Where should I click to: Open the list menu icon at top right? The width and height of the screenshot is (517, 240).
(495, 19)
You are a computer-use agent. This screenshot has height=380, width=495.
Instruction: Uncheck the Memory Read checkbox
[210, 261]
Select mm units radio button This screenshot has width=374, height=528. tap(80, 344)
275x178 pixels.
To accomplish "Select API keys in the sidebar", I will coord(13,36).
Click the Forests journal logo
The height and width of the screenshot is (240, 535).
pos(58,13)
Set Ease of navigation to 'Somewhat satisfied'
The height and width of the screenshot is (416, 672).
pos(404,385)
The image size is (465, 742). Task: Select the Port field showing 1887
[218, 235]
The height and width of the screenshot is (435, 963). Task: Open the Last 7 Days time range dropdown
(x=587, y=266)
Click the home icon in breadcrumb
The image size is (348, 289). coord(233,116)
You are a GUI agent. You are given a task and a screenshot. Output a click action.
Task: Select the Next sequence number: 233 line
- - - - -
▶ Required action:
In the records above, find the line containing "Click the home icon in breadcrumb" and print it and every later line exactly, through the last one.

▶ Answer:
Click the home icon in breadcrumb
The image size is (348, 289). coord(233,116)
You are a GUI agent. You are given a task and a screenshot. Output a click action.
Task: Select the Next sequence number: 233 line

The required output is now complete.